Of the narration Coyote said, “I love this–this is a fascinating story, it’s very interesting, and it’s challenging.”

Producer-Director Rich Wargo said of the opportunity to work with Coyote, “I knew going into the session that not only Peter’s extraordinary voice talent, but his keen intellect would make an immeasurable contribution to the program. I was familiar with his range as an actor, and knowing that he was recognized with one of the most influential awards in American writing, I knew that he was not just our voice–but that he could be the heart of the program too. However during the session it became evident I had underestimated. I was floored with his grasp of issues and his personal involvement in such issues. Truly a man of action–not just words. We enjoyed many discussions of the science at White Mountain, about which he had an almost innate understanding. I think you’ll find that this understanding and his unaffected sincerity will resonate in the program.”

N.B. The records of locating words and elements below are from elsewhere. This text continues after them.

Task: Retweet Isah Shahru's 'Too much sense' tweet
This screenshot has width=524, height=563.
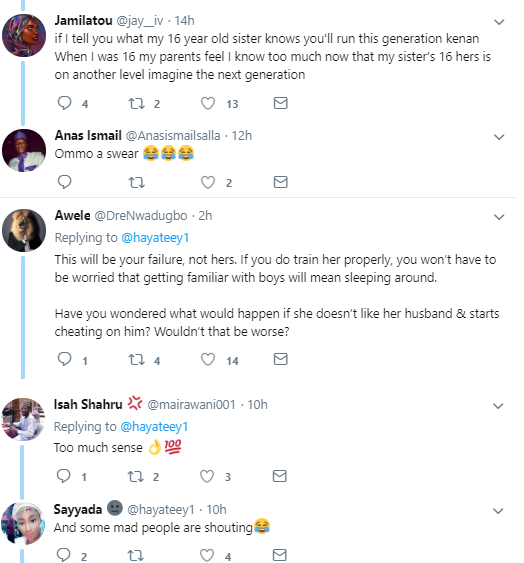Action: 136,476
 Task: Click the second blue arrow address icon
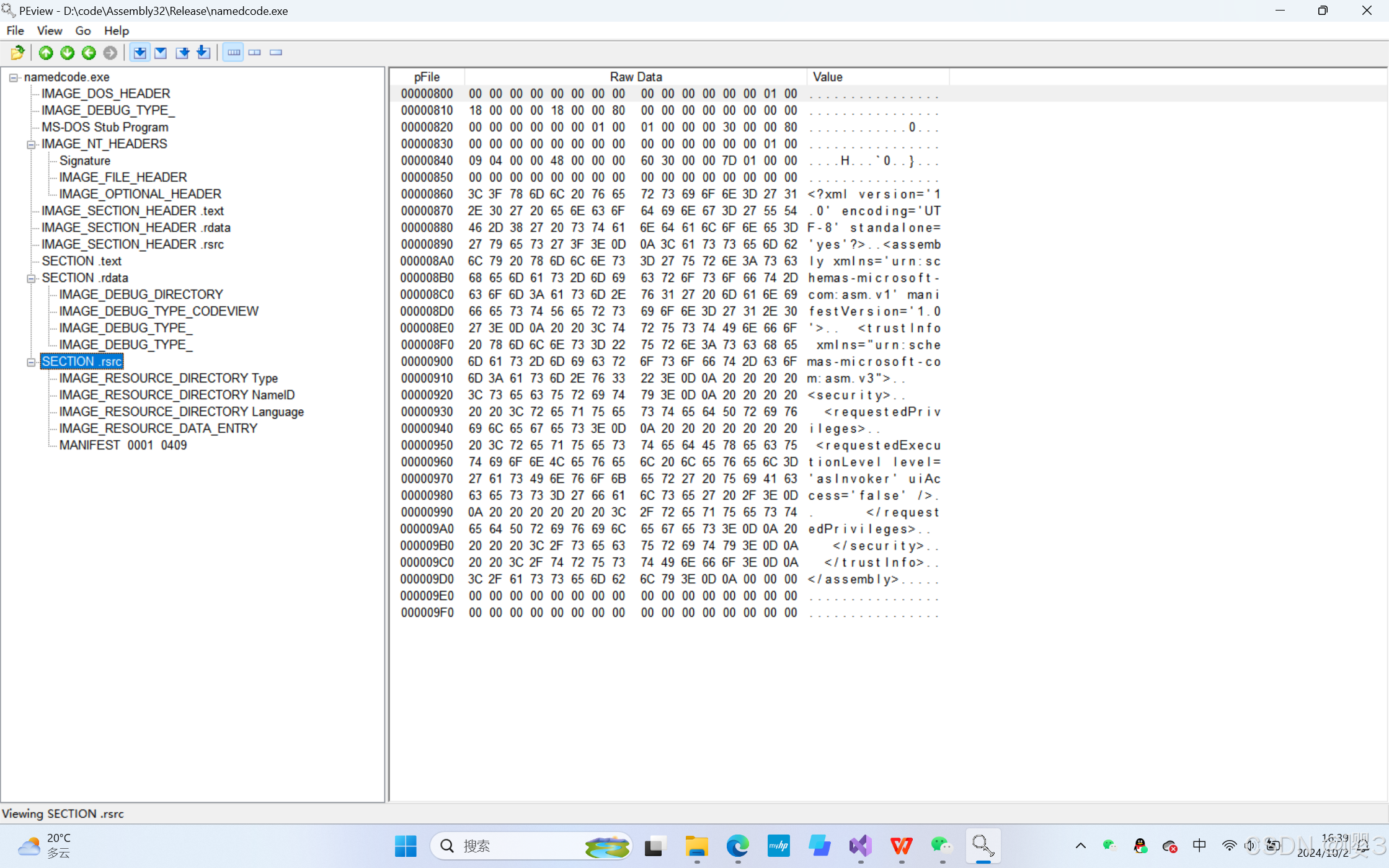click(161, 53)
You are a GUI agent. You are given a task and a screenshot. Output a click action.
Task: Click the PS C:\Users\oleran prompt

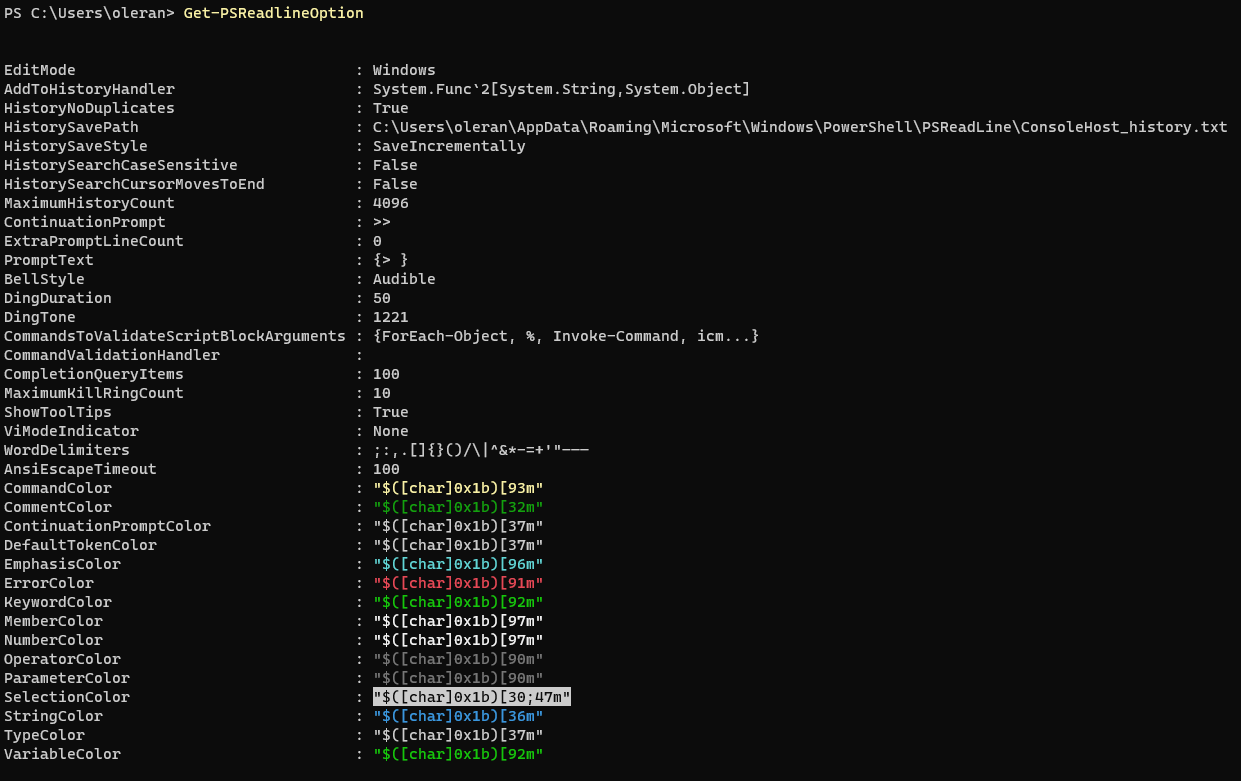click(89, 13)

Having recently completed the final location taping for the program that included yet another journey to the 14,246′ summit while covering material about a new environmental observatory to be located there, In the Shadow of White Mountain now enters its final phase of post-production.

Frank Powell (l), Director of White Mountain Research Station, and Rich Wargo, Producer/Director of In the Shadow of White Mountain discuss the script at the summit. Note the gloves and warm clothing during the first week of August on a calm, clear, sunny day!
With the Owens Valley and The Sierra Nevada range as a backdrop, Powell is taped by the UCSD-TV crew.

The final weeks of production will include the creation of interpretive graphics and the process of “sweetening” the sound track with music and natural location sound (for an interesting perspective on sound in the White Mountains, see producer’s notes)–and of course the addition of Peter Coyote’s heartfelt narration.

A keyframe from an animation test to depict Beringia, better known as the Pleistocene land-bridge that connected North America and Asia during the last ice-age.

An Extraordinary Land, by Rich Wargo

Working in the White Mountains is extraordinary in a number of ways. Some you can’t avoid, like the demands of working in thin air, and the not-so-subtle effects you experience as you suddenly realize that you aren’t at sea-level.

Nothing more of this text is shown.